Tucker, who supports his wife, two daughters and baby grandson, was so tired he was falling asleep at work.
Soon, Tucker realized his fatigue and trembling were actually part of something much worse.
"He is suffering from multiple sclerosis, which has basically disabled him from performing his occupation," said Dr. Daniel Nieves Quinones, Tucker's neurologist.
Too sick to keep working, Tucker reluctantly left his accounting job.
"It was a very emotional, very difficult thing to do, to leave my job and wonder, you know, how I was going to support my family," he said.

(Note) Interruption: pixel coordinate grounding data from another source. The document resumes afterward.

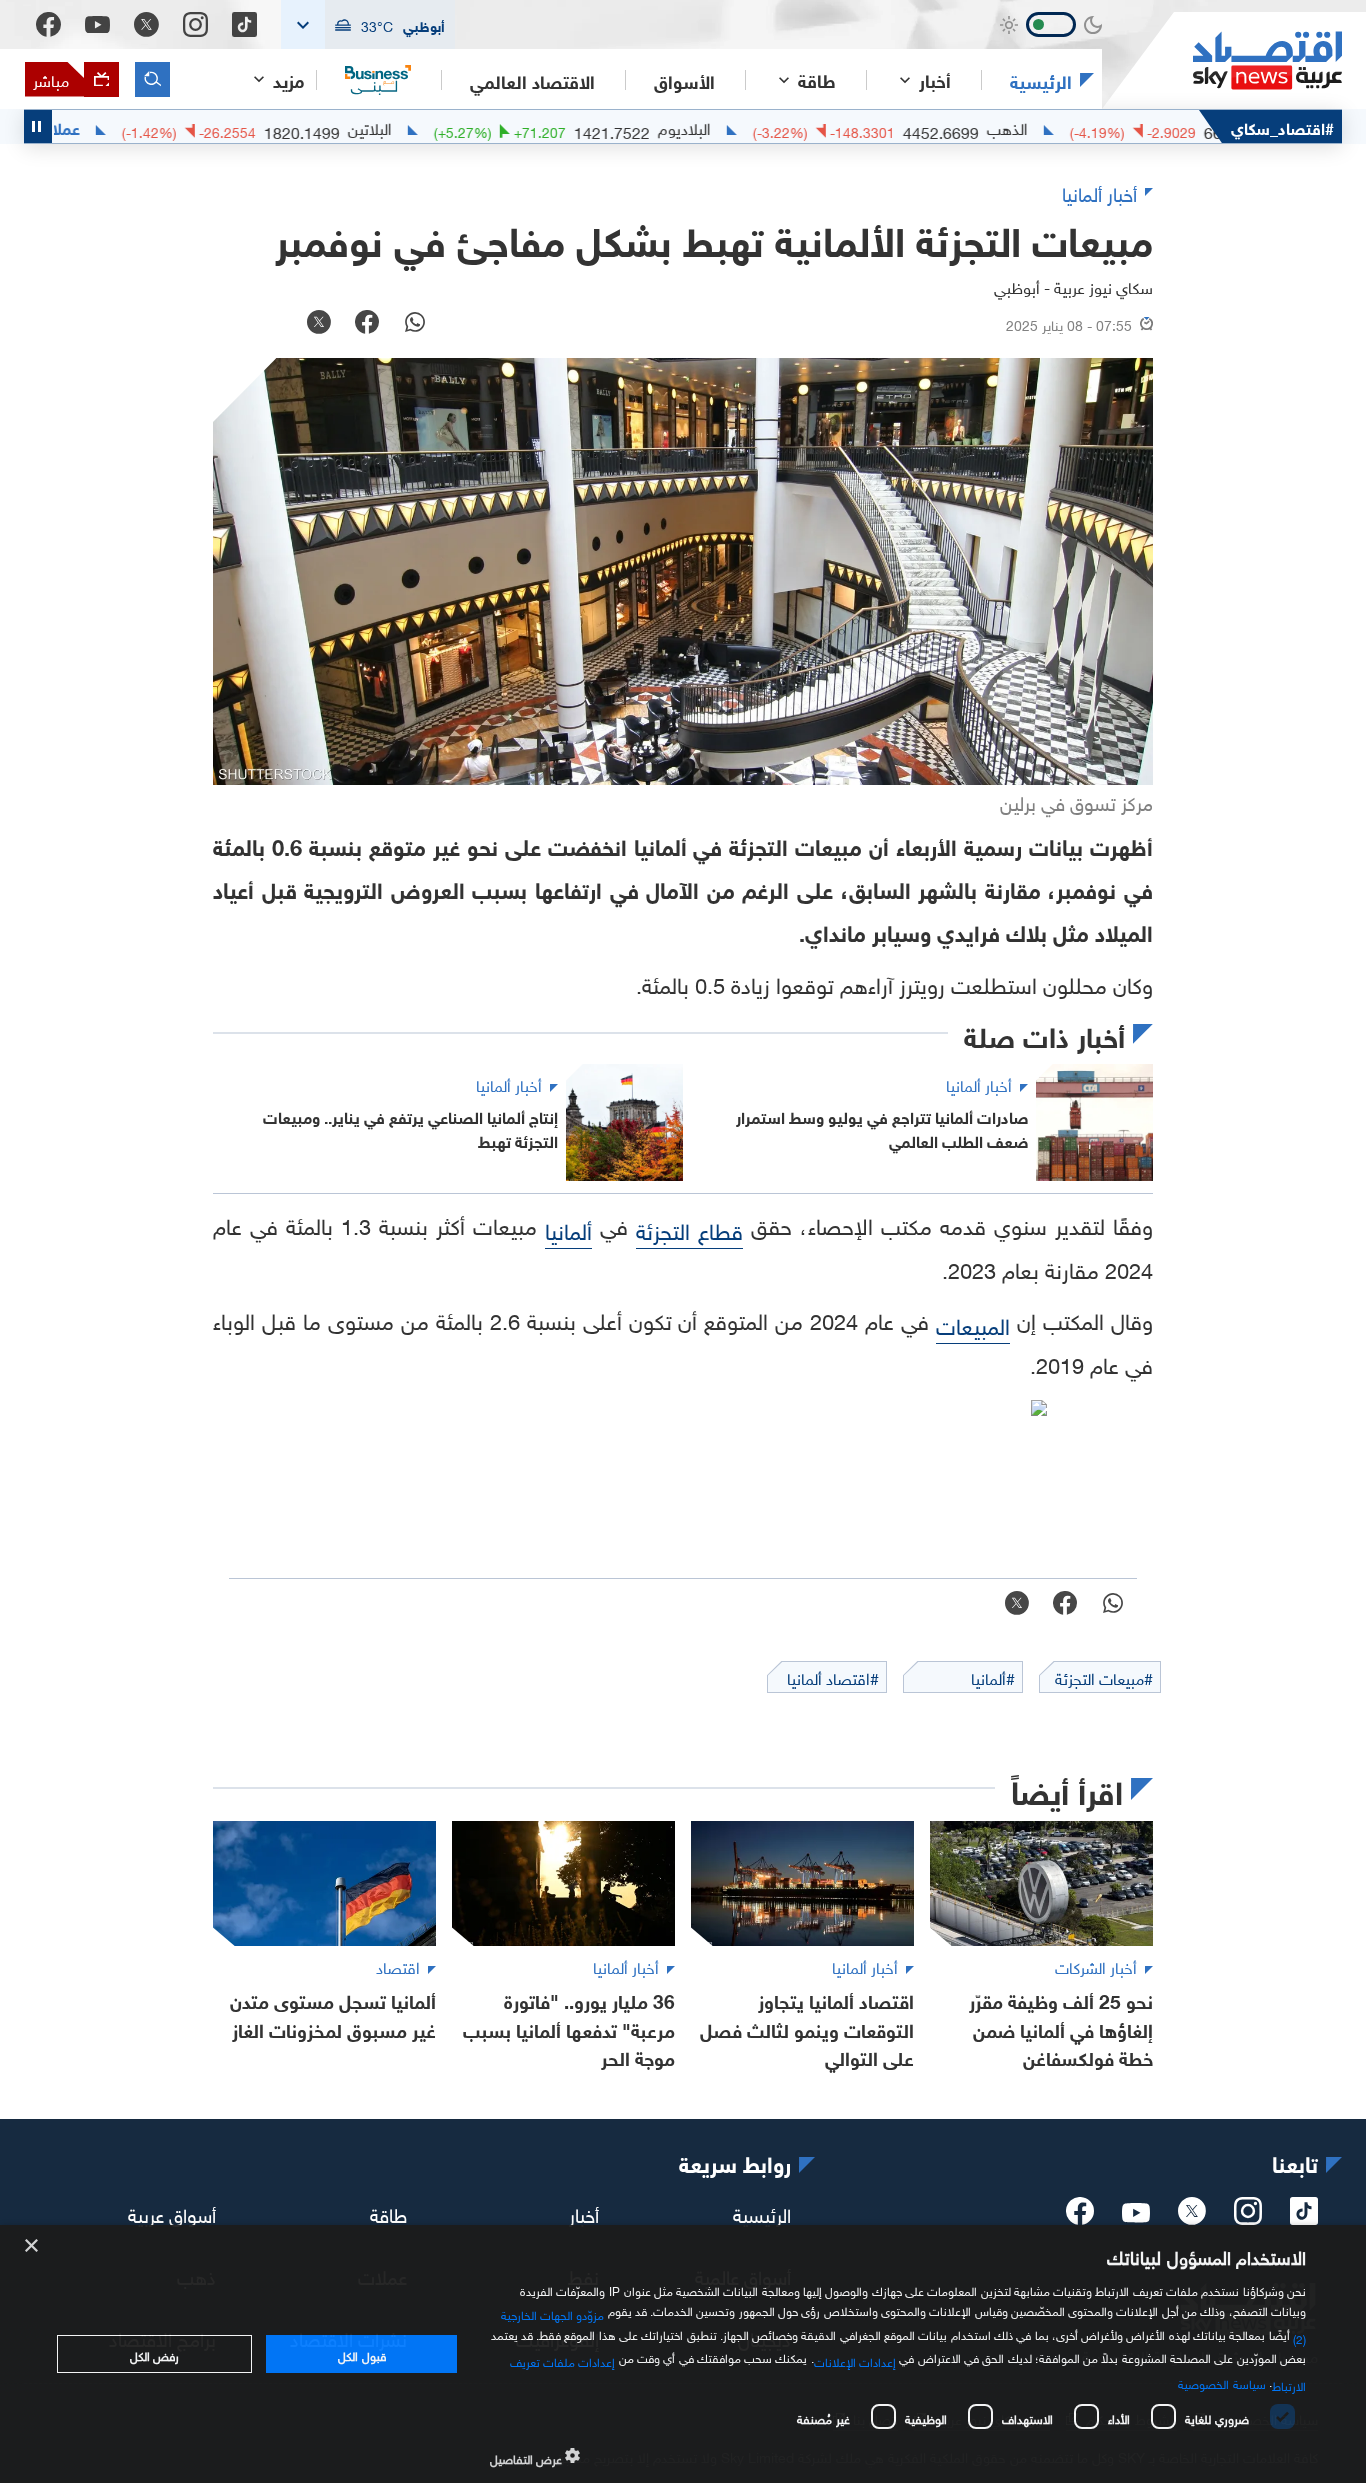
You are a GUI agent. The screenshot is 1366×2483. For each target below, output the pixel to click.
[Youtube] (97, 25)
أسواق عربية (172, 2213)
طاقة (388, 2213)
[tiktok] (1304, 2217)
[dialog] (683, 2354)
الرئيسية (1041, 80)
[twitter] (1192, 2217)
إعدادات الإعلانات (855, 2360)
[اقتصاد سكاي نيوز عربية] (1222, 60)
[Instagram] (195, 24)
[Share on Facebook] (367, 324)
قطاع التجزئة (689, 1228)
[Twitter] (146, 24)
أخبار (584, 2213)
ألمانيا (568, 1228)
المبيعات (973, 1323)
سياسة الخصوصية (1221, 2382)
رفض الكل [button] (154, 2354)
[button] (368, 24)
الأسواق (684, 80)
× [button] (32, 2246)
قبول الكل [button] (361, 2354)
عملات (116, 127)
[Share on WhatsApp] (415, 324)
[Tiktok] (244, 24)
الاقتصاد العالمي (532, 80)
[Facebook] (48, 24)
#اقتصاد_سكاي (1282, 126)
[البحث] (152, 79)
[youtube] (1136, 2215)
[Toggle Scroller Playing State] (38, 126)
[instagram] (1248, 2217)
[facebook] (1080, 2217)
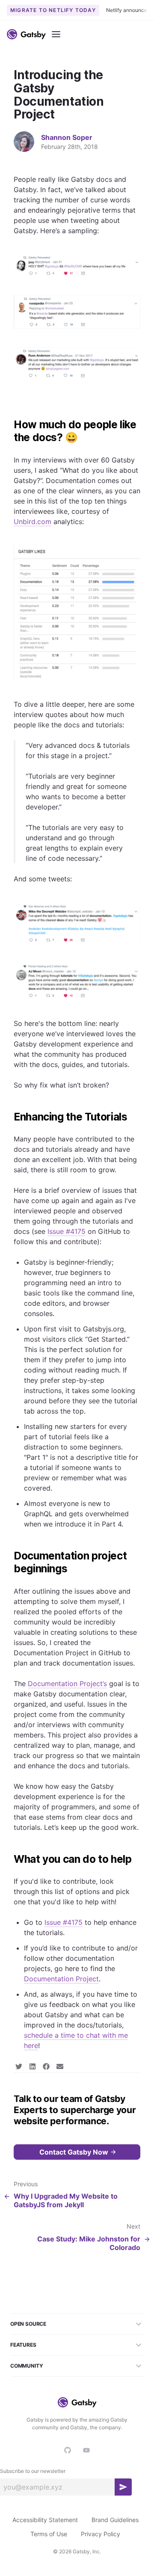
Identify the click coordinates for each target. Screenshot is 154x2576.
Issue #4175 (66, 1231)
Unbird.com (32, 521)
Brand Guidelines (115, 2519)
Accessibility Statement (45, 2519)
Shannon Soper (66, 137)
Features (23, 2345)
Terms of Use (48, 2533)
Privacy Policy (100, 2533)
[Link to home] (26, 34)
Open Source (28, 2324)
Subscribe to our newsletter (32, 2471)
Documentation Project (61, 1978)
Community (26, 2366)
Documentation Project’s (67, 1683)
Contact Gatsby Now (73, 2152)
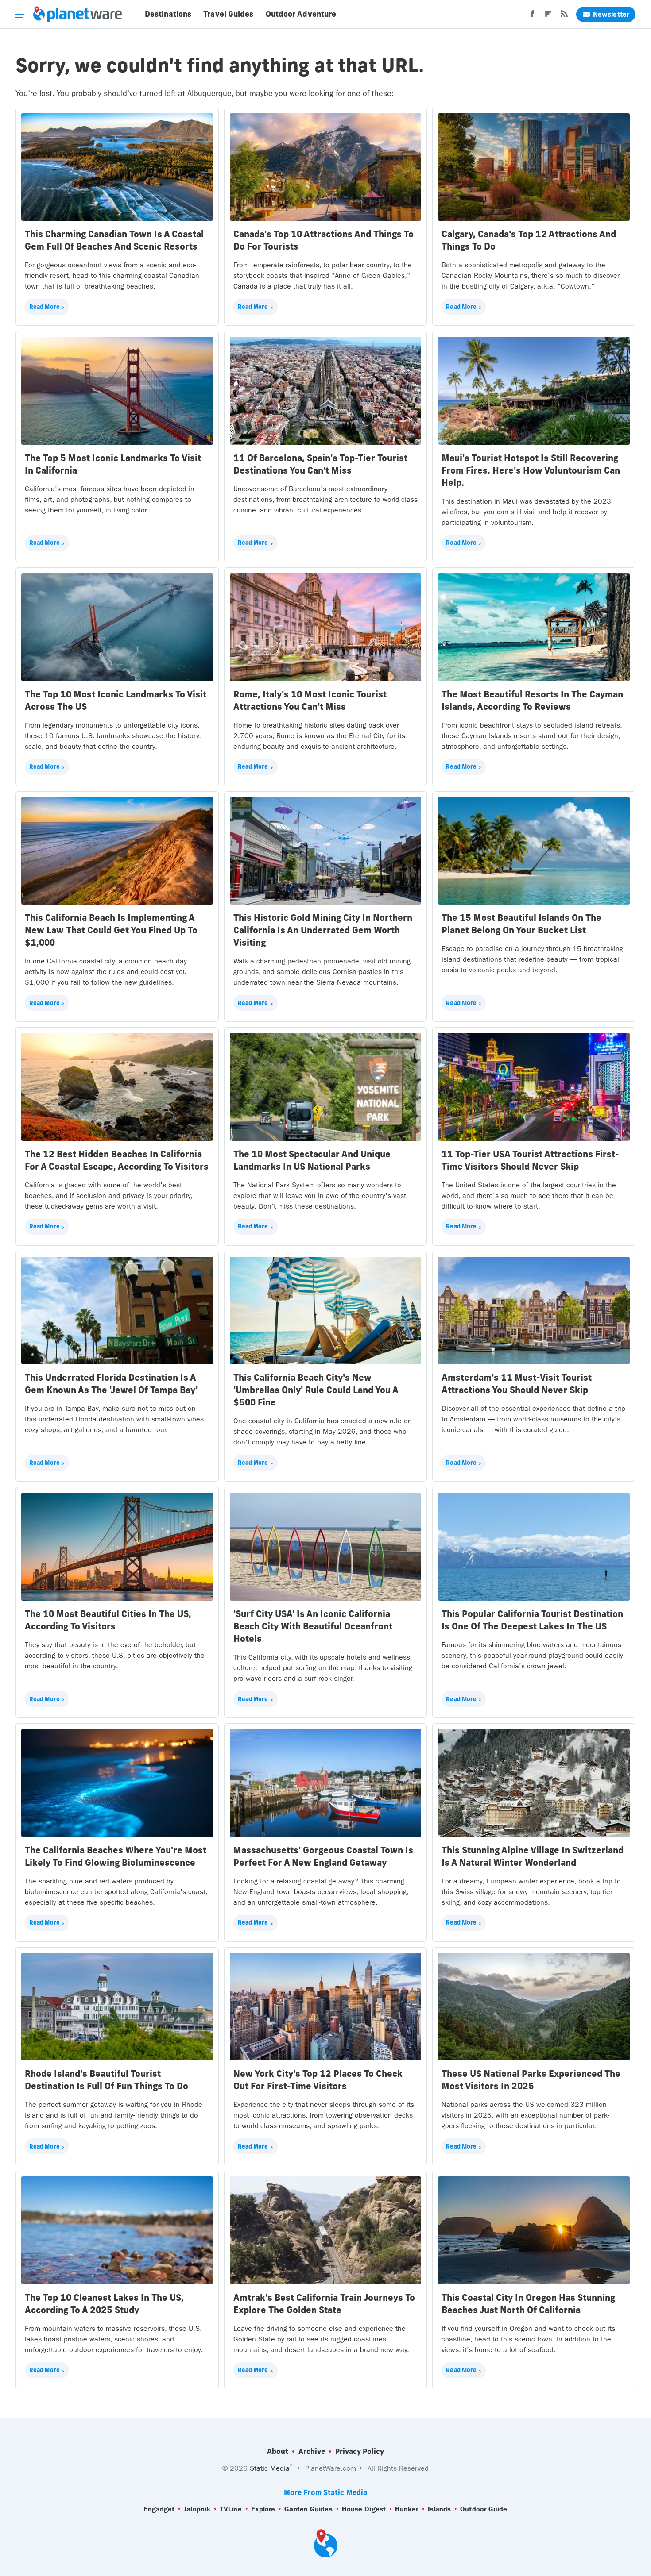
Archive (311, 2451)
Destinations (168, 14)
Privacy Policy (359, 2451)
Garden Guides (308, 2509)
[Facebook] (532, 16)
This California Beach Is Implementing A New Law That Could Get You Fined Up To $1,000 (111, 930)
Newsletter (611, 14)
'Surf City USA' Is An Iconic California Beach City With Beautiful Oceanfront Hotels (312, 1626)
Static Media (270, 2468)
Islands (439, 2509)
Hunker (406, 2509)
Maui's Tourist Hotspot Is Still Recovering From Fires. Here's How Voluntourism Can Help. (531, 470)
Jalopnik (197, 2509)
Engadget (158, 2509)
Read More (44, 306)
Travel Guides (228, 14)
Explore (263, 2509)
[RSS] (564, 16)
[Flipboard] (548, 16)
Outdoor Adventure (301, 14)
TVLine (231, 2509)
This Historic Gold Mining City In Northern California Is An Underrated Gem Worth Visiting (322, 930)
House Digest (364, 2509)
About (277, 2451)
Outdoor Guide (483, 2509)
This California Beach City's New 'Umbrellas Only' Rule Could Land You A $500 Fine (315, 1390)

Luckily, Tucker had been paying for long-term disability insurance with the Standard Insurance Company.
Last June, Tucker filed a claim with Standard. He did not receive a denial, but for months he could not get an answer. All he got were notices that the company needed more time and requests for more information.
Tucker was worried, so he hired an attorney and they obtained his records from Standard. Inside his file he discoved a surprising medical report from a doctor who works for Standard. That doctor had never met Tucker.
It was the expert opinion of 11 doctors that Tucker had MS, but the insurance company doctor said there wasn't enough evidence. In an official report, he said, "the diagnois of multiple sclerosis is not supported ... and the patient could return to a sedentary work activity."
Tucker said the report was devastating.
"I mean, it took me almost two years to really accept the fact that I did have this disease," Tucker said. "I had all these doctors telling me I did. And then this guy, who's never seen me -- from my understanding, he doesn't even see patients; he does reviews like this on a routine basis -- would say something like that."
Critics Call Insurance Doctors 'Hired Guns'
Quinones said the insurance company doctor never even contacted him about Tucker.
"My honest opinion is that you can't arrive to the conclusions that he arrived at after reading his report withought having a proper evaluation of your patient," Quinones said.
And Standard Insurance Company isn't alone. Most insurance companies hire their own doctors to review patients' claims without any in-person examination.
John Morrison, who just stepped down from his job as Montana's insurance commissioner, said doctors who work for insurance companies risk being in their pocket.
"There's no question that in certain cases, disability income carriers and health carriers use hired gun physician opinions in order to deny claims," Morrison told ABC News.
What's worse, Morrison said, is that in 39 states, insurers can add legal language to their policies, called "discretionary clauses," which enable them to uphold claim denials in court based on evidence, such as reports from their in-house doctors.
"If there's a little bit of evidence that supports denying the claim, such as the opinion of an in-house doctor, then a discretionary clause may support and uphold the denial of the claim by the insurance company," Morrison said.
'GMA' Gets Answers
Tucker contacted "Good Morning America" to help get answers.
"GMA" asked Susan Pisano, spokeswoman for the insurance lobbying group America's Health Insurance Plans, about the critics who say some doctors that work for insurance companies are hired guns.
"Ten billion dollars are paid out in claims. Five-hundred-thousand people are receiving disability claims annually," Pisano said. "You know, I know a lot of physicians who are employed by disability carriers. The typical profile is a very smart, very compassionate physician who understands the health care system."
"But you can find out if you don't have MS or leukemia from somebody who has never seen you?" "GMA" anchor Chris Cuomo asked Pisano.
"Well, my understanding of the way this works is that the reviewer is looking at whether the medical record supports these claims," Pisano said.
Health Insurance DenialStandard would not talk on camera, but did issue a statement saying that Tucker's claim was handled in a "thorough, responsive, ethical and fair manner."
Tucker had waited for Standard to approve his claim for five months, and says he was in a hellish limbo during that time. But just a day after "GMA" called Standard, they said they were now approving Tucker's claim. The company said an independent medical review now confirmed Tucker does have multiple sclerosis after all.
Tucker is less nervous these days. Standard now pays his disability benefits, which are about 40 percent of his old salary and which allow him to support his family.
Standard said it paid Tucker when he became eligible and deny that "GMA" was the reason they paid him. But Tucker and his lawyer are grateful to "GMA" for helping and for shining light on his problem.
"It's just absolutely terrible, and I don't think people ought to have to go through this," Tucker said. "I'm very hopeful that by doing stories like this that you are doing, that you can bring this to light."